The document doesn’t constitute a Swedish government stance but rather aims to facilitate political talks on a law drafted by the European Commission to reform the ETS after 2020. It flagged tools including strengthening a reserve of permits that are temporarily withdrawn from the market, a possibility to cancel some allowances or extending the so-called backloading regulation that delays auctions of carbon permits through 2016.
“Our starting point is that we need to strengthen the price signal of the ETS because it’s not working the way it was meant to from the start,” Loevin said in a phone interview from Luxembourg. “We’re seeing an enormous amount of excess emission allowances, about 2 billion right now. The commission proposal on the reform of the ETS is not enough to address the real problem.”
The 11-year-old cap-and-trade program, Europe’s flagship climate policy tool, imposes pollution limits on more than 11,000 facilities owned by utilities and manufacturers. A record glut of permits, aggravated by the economic crisis, pushed carbon prices in the ETS down about 80 percent over the past six years. Allowances for delivery in December advanced following Loevin’s comments and traded 1.7 percent up at 5.91 euros a metric ton as of 4:41 p.m. in London.
To help prices rebound, EU lawmakers agreed last year to introduce the Market Stability Reserve, a mechanism that would automatically control the supply of permits to pollute starting in 2019. The reserve would follow an earlier emergency measure, known as backloading, under which sales of 900 million carbon permits would be delayed at auctions in 2014-2016.
One option for the EU would be to strengthen the MSR, Loevin said.
“Another one is to have a rule so that after a certain period of time, maybe five years, excess allowances would be scrapped,” she said. “We feel also the backloading could continue up until 2019.”
Under the proposed reform of the carbon market, the emission caps will be reduced annually by 2.2 percent starting in 2021, compared with 1.74 percent in the current trading period through 2020.
The so-called linear reduction factor is not enough, according to Loevin, who said the EU should continue lead the global fight against climate change after nations across the globe reached a deal in Paris last year to cub pollution. Under the accord countries from the U.S. to China agreed to work toward capping global temperature increases since pre-industrial times to 2 degrees Celsius (3.6 degrees Fahrenheit)
“It’d be extremely difficult, not to say impossible, to change it at this moment, but what we’re very anxious to see is that if we’re going to live up to the Paris Agreement and if we’re going to stay below 2 degrees, and preferably not over 1.5 degrees, then we need to raise the ambition substantially,” she said. “The stock-taking in 2018 is the first occasion to see how much we’re lagging behind and how much the world is lagging behind.”
Loevin also stressed Sweden is committed to the program of buying and canceling allowances worth 30 million euro annually starting in 2018. At current price levels, that corresponds to around 10 percent of the nation’s total emissions.
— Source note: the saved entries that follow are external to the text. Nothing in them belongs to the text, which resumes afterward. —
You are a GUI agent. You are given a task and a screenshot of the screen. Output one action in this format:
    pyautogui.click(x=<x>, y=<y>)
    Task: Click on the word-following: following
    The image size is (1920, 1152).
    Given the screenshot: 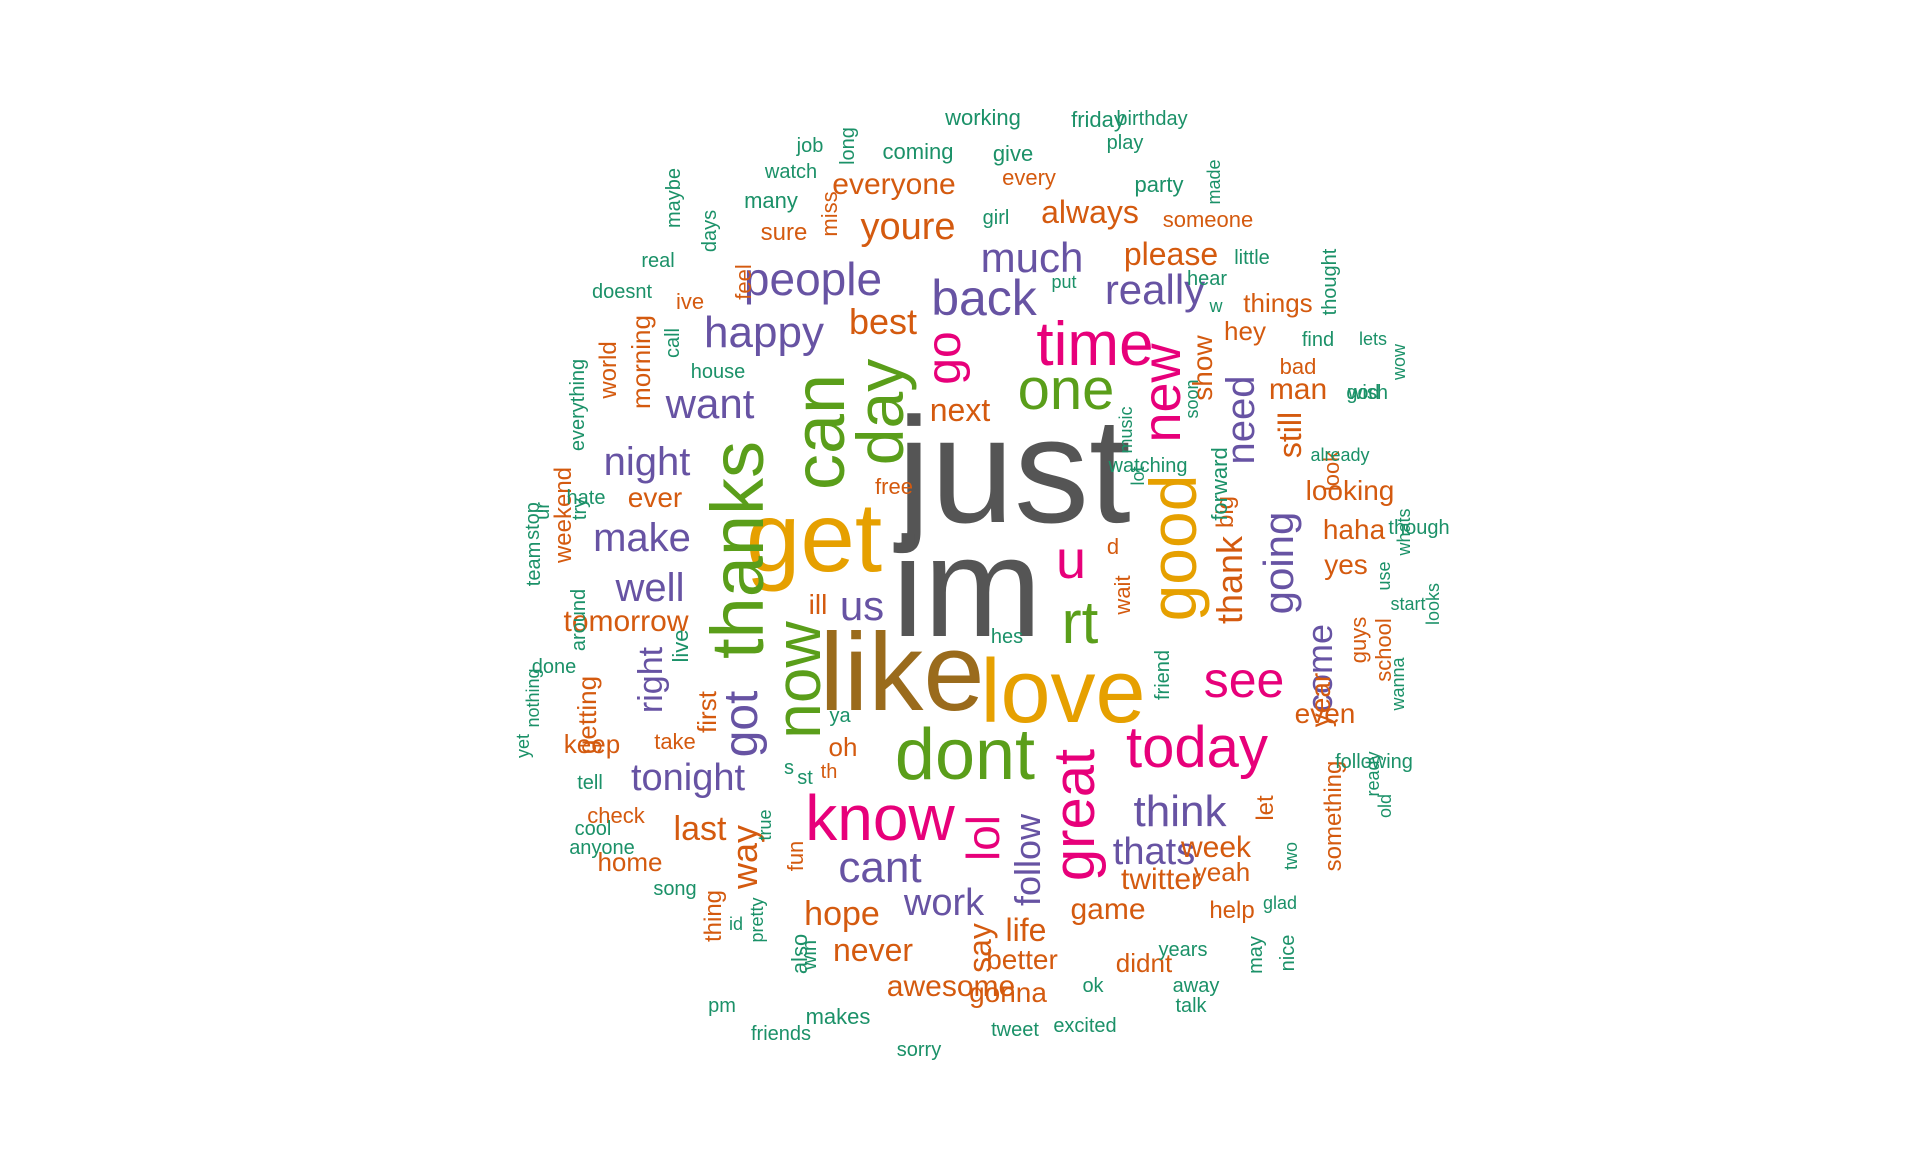 What is the action you would take?
    pyautogui.click(x=1374, y=762)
The Scandinavian country is talking to other EU member sates if they are interested in joining the program of having a similar one, according to the minister.
“It’s certainly something that some member states are listening to with interest,” she said. “The point is more of proving that Sweden is putting its money where its mouth is and we’re really showing that we mean business. We want a reduction in emissions because we also need to incentivize low-carbon technologies. With too low a price on emissions it’s not consistent with the polluter-pays principle and we don’t have the right instrument in place to make the transition.”
Loevin said she was “mildly optimistic” that the EU will strengthen its carbon market.
“This morning discussion was one of those very important elements that we need in order to see how we can proceed,” she said. “There’s quite strong support, certainly in the Green Growth Group, but I’ve also talked to some countries outside the group and they are also concerned and want to see a functioning ETS.”